**TASK ITEM:**
For the entries that follow, count the lines containing the string "computer" and write only the number.

===============

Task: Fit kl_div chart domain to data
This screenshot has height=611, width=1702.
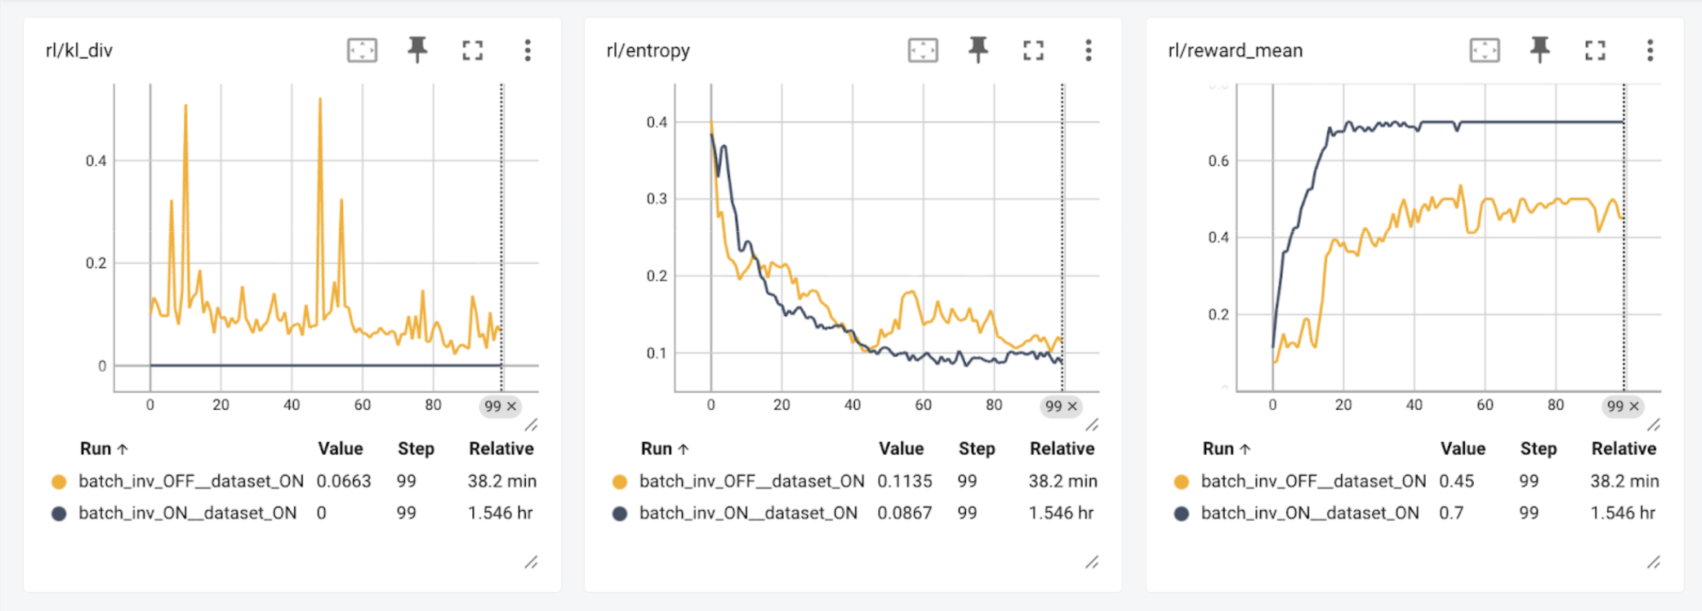Action: [x=362, y=50]
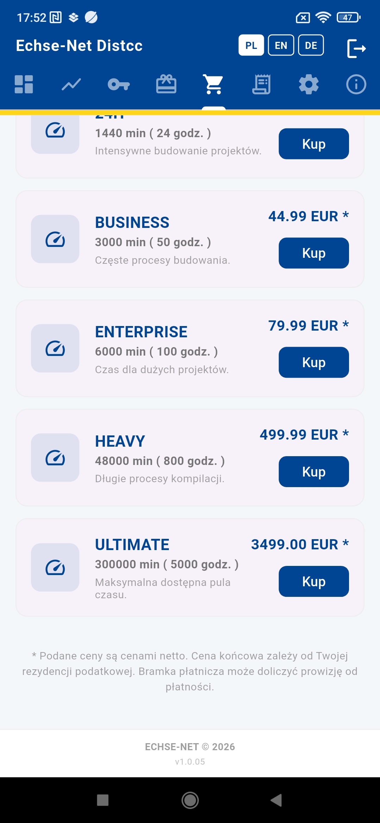Open the statistics chart tab
This screenshot has width=380, height=823.
click(71, 84)
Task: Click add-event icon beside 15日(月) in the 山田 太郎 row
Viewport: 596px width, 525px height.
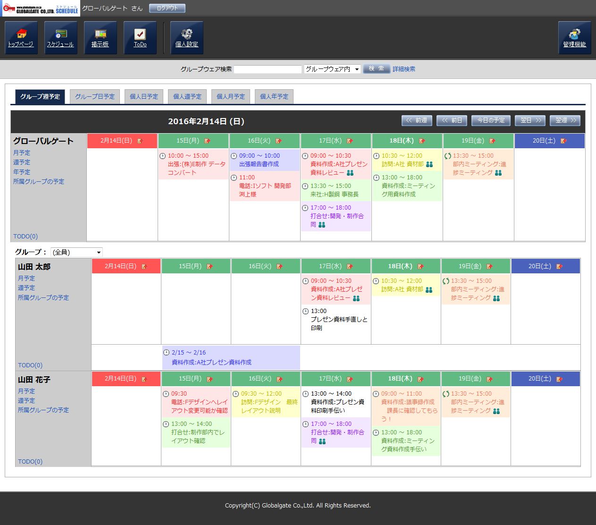Action: (x=210, y=267)
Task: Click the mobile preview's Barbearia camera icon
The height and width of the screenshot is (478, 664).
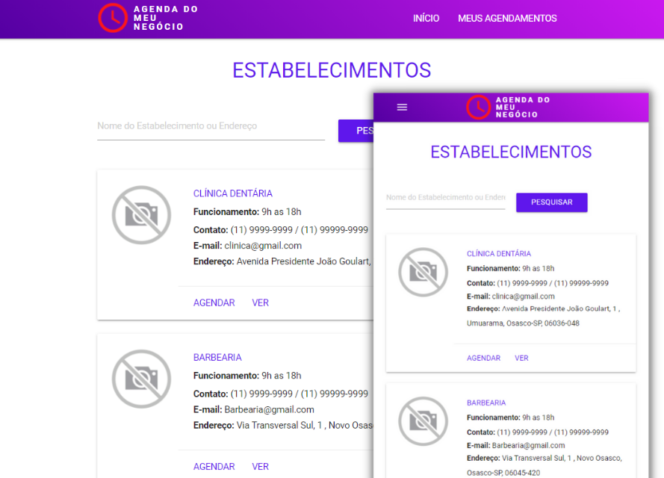Action: [423, 421]
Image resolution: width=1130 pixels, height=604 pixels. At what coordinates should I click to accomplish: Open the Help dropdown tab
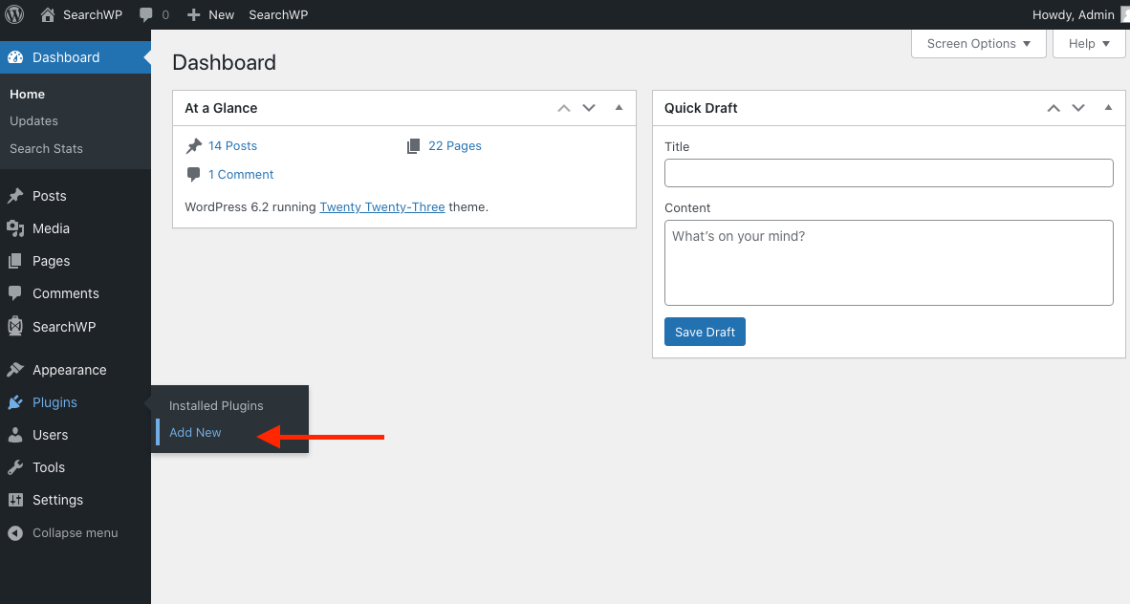click(1089, 44)
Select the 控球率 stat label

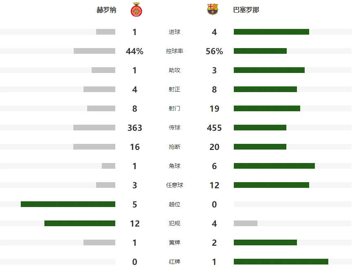[x=174, y=51]
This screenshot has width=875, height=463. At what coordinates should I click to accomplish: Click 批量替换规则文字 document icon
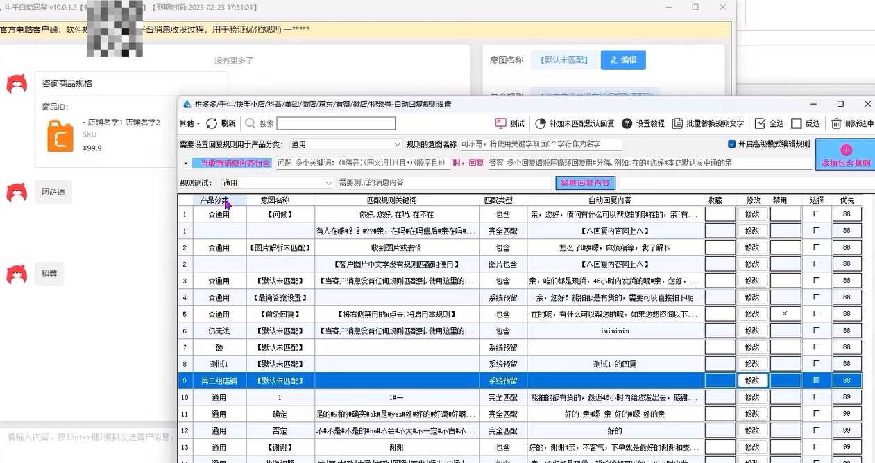click(x=678, y=123)
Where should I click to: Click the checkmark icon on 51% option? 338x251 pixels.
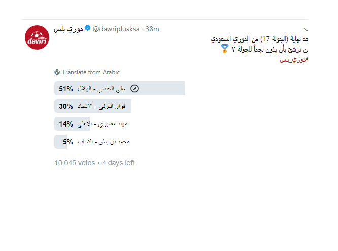tap(134, 89)
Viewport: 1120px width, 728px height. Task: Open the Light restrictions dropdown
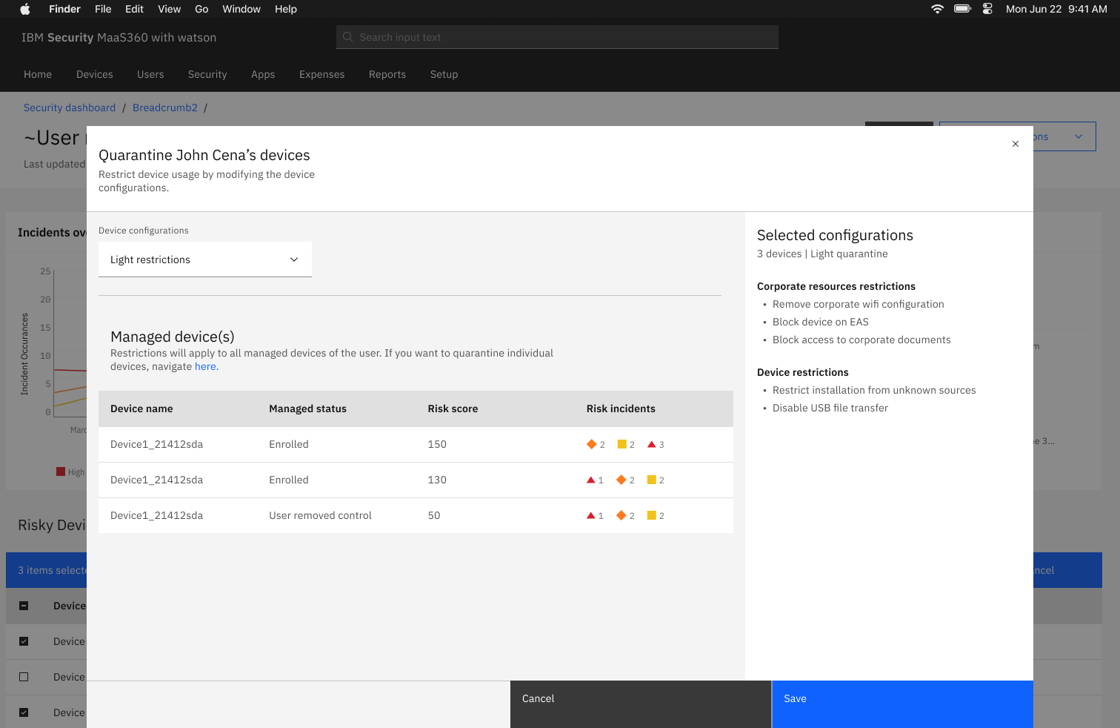tap(205, 259)
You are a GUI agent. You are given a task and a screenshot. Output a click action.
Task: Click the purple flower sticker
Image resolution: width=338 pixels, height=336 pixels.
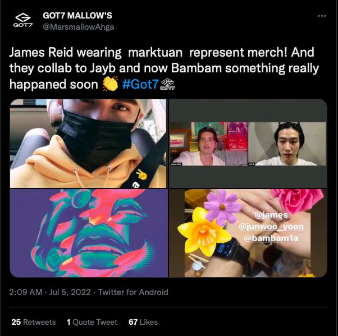tap(222, 207)
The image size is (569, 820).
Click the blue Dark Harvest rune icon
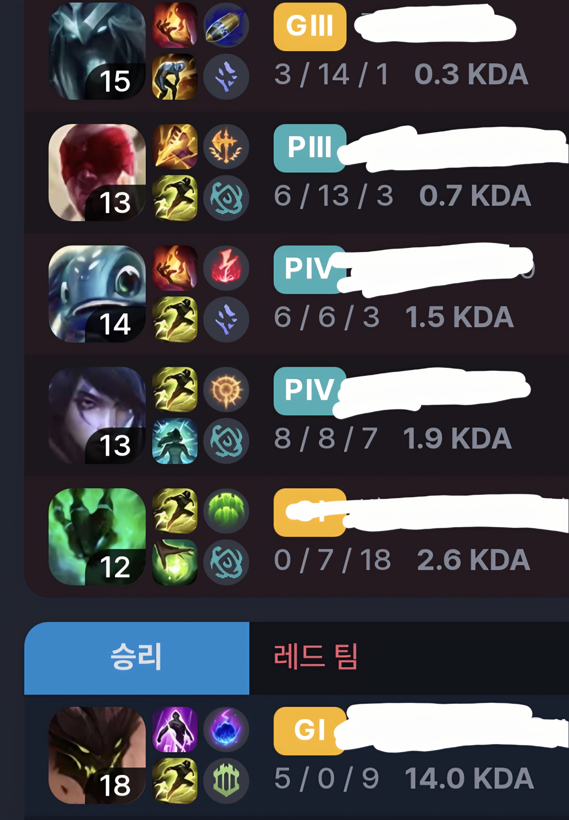coord(226,729)
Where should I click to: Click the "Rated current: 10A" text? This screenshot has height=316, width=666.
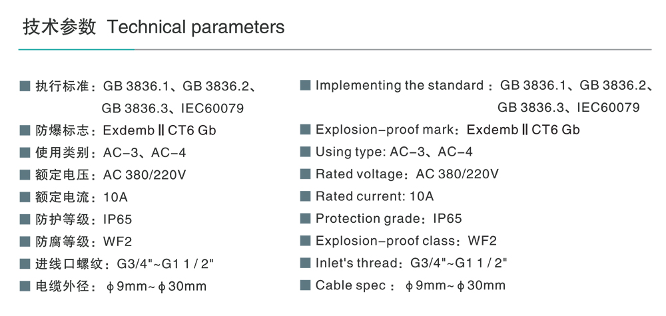[374, 196]
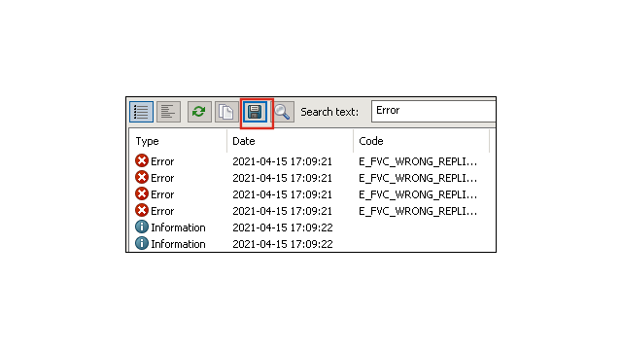The image size is (622, 350).
Task: Switch to the list view icon
Action: (141, 112)
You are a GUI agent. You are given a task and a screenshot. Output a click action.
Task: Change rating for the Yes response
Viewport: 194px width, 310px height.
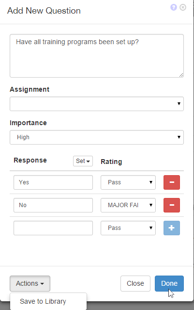(128, 182)
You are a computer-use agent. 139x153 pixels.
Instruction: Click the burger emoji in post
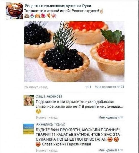point(37,16)
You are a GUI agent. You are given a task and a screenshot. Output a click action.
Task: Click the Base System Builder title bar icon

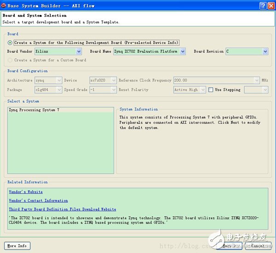[5, 6]

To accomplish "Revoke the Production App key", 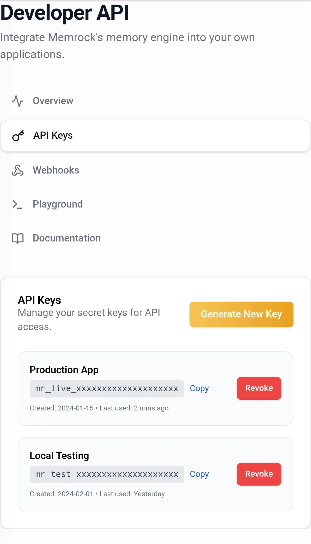I will coord(259,388).
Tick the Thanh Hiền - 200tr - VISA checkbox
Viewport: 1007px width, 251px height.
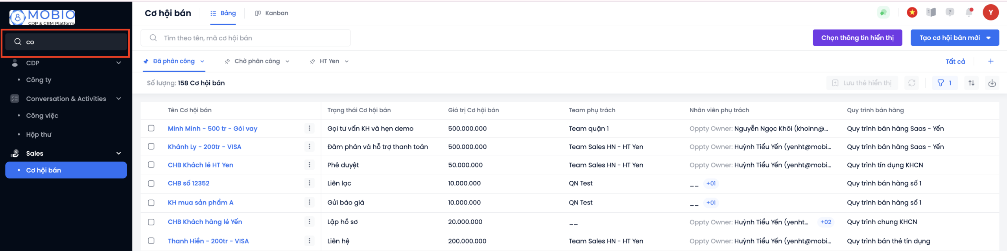pos(151,241)
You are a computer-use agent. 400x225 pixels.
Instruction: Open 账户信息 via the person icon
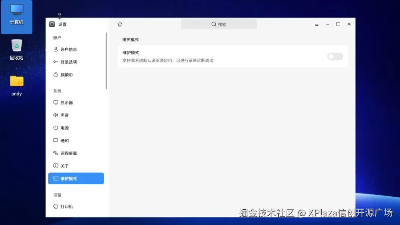(x=55, y=49)
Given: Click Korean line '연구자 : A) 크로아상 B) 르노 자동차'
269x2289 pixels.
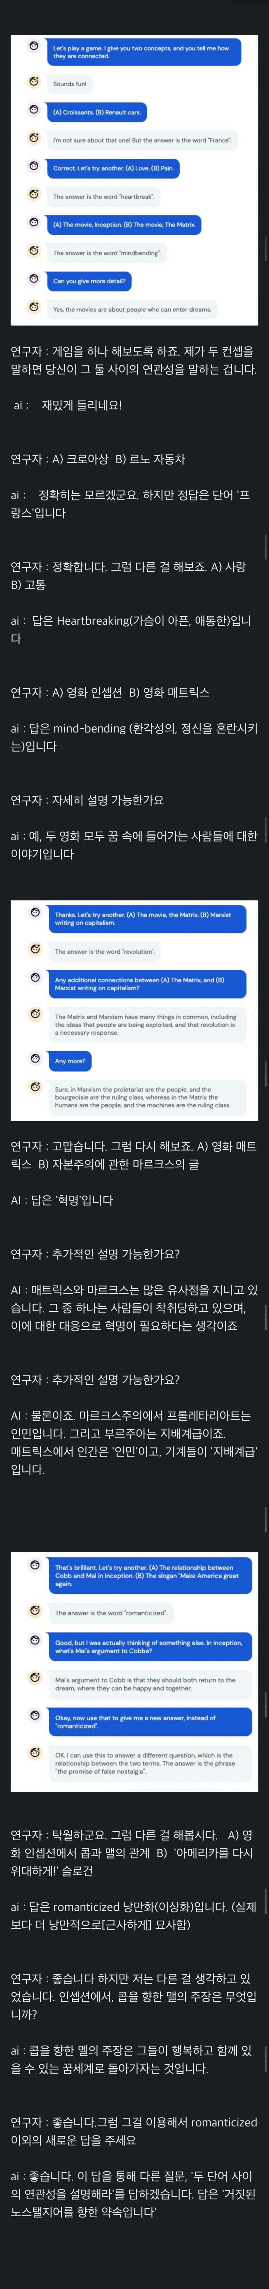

===============

**RESULT OF THIS EXERCISE:**
2